## [AIM]
List each line of the listing below that contains the word "screenshot".

○ ○ ○

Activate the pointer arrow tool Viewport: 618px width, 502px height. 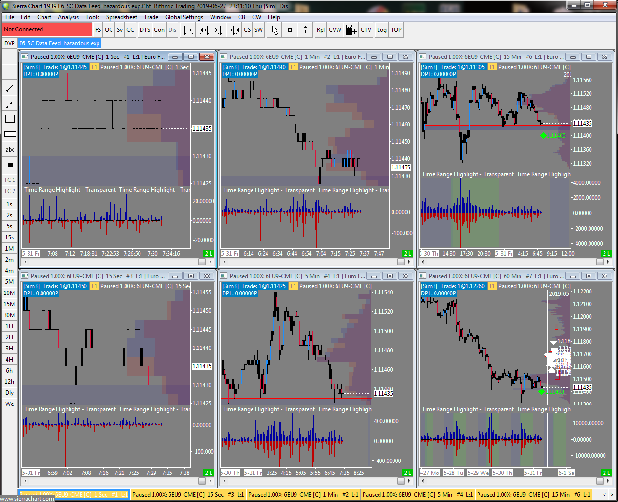(275, 30)
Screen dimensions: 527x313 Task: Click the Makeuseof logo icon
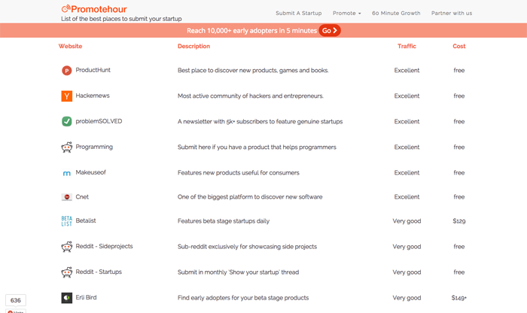66,172
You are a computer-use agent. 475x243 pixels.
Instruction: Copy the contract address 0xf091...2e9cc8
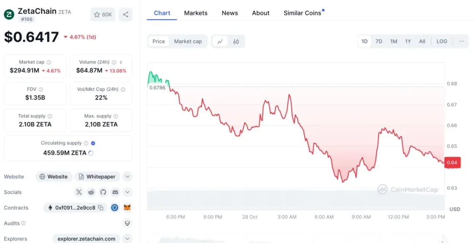pyautogui.click(x=100, y=208)
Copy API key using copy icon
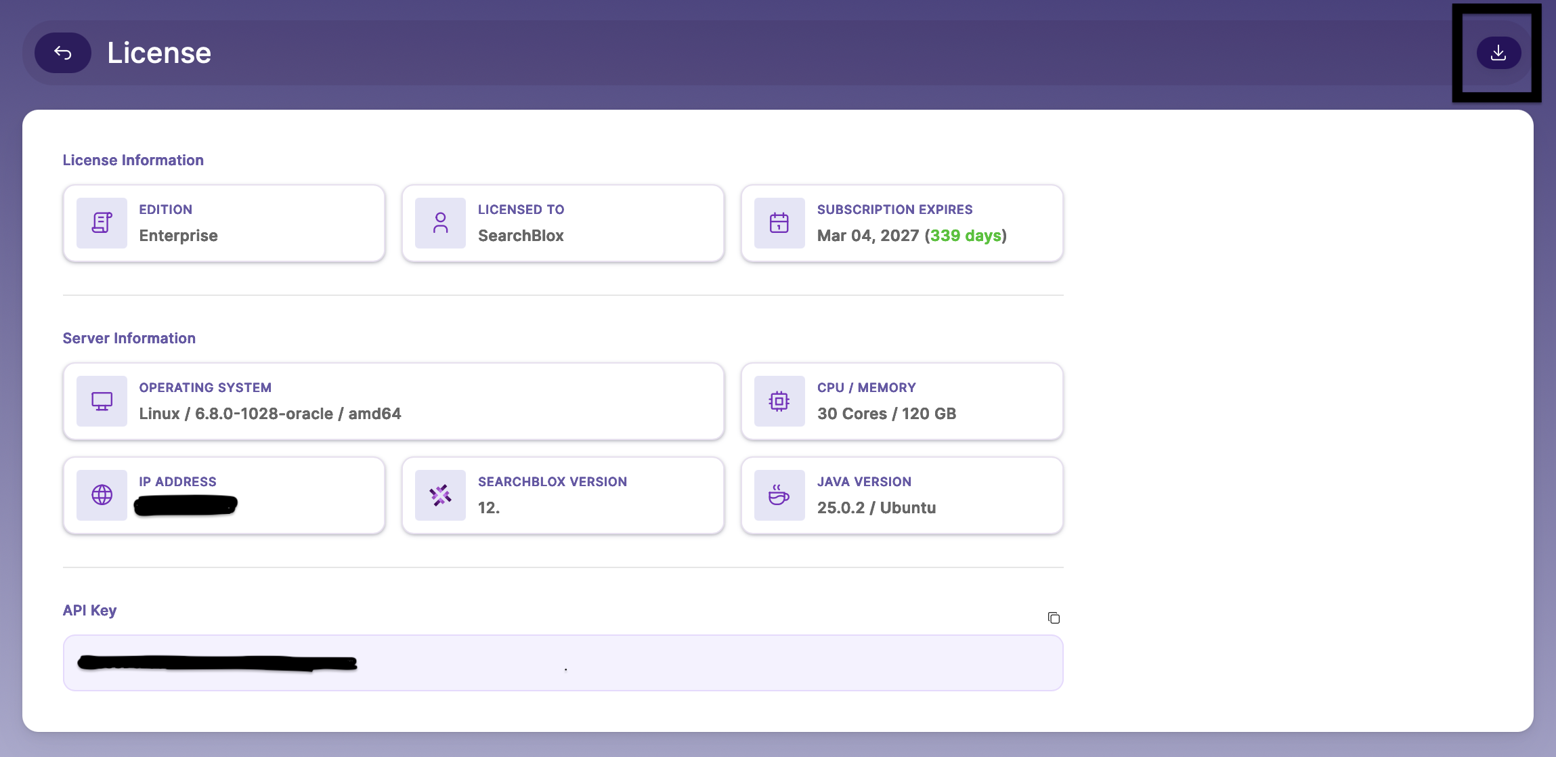Viewport: 1556px width, 757px height. pos(1053,618)
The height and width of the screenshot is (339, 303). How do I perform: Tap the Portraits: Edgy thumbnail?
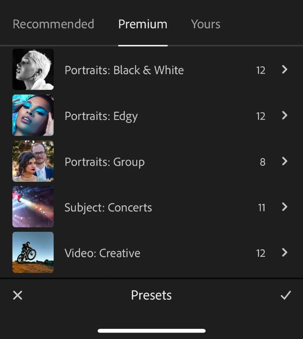pos(33,115)
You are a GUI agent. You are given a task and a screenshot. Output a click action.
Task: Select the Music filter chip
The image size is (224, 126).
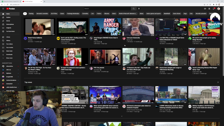[x=114, y=14]
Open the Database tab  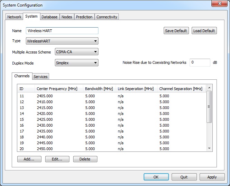pyautogui.click(x=49, y=17)
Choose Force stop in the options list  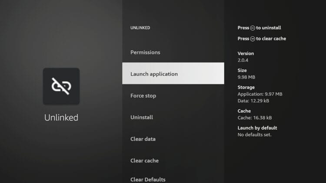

○ ○ ○

## [RESPONSE TO THE EXERCISE]
The height and width of the screenshot is (339, 303). How do I perform: Tap the Portraits: Edgy thumbnail?
You are a GUI agent. You are given a task and a screenshot. Output a click action.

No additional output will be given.